* Problem statement
Across the material below, how many lines contain the word "section"? Give only the number.

------------------------------------------------

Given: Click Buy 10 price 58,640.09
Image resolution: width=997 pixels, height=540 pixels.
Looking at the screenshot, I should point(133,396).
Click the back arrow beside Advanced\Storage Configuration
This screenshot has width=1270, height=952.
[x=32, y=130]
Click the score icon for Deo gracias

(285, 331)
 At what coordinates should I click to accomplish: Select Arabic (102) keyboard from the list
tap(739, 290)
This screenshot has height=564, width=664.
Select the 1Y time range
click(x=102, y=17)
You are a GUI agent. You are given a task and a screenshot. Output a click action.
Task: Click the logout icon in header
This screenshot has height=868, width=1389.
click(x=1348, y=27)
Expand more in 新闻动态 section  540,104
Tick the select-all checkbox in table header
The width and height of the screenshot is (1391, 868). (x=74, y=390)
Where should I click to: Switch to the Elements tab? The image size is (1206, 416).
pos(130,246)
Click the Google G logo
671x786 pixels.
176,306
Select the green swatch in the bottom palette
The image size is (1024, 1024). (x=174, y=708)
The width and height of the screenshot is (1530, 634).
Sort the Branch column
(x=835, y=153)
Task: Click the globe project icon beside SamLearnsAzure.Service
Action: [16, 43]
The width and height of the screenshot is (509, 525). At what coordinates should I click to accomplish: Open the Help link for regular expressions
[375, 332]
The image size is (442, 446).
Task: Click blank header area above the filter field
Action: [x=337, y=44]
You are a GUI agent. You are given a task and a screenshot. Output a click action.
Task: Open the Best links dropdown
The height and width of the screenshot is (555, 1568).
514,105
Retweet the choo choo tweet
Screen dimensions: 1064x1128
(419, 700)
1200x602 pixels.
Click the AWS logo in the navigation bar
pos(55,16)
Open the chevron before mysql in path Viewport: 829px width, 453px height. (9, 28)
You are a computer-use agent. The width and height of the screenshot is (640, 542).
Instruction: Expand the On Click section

------------------------------------------------

* Task result
2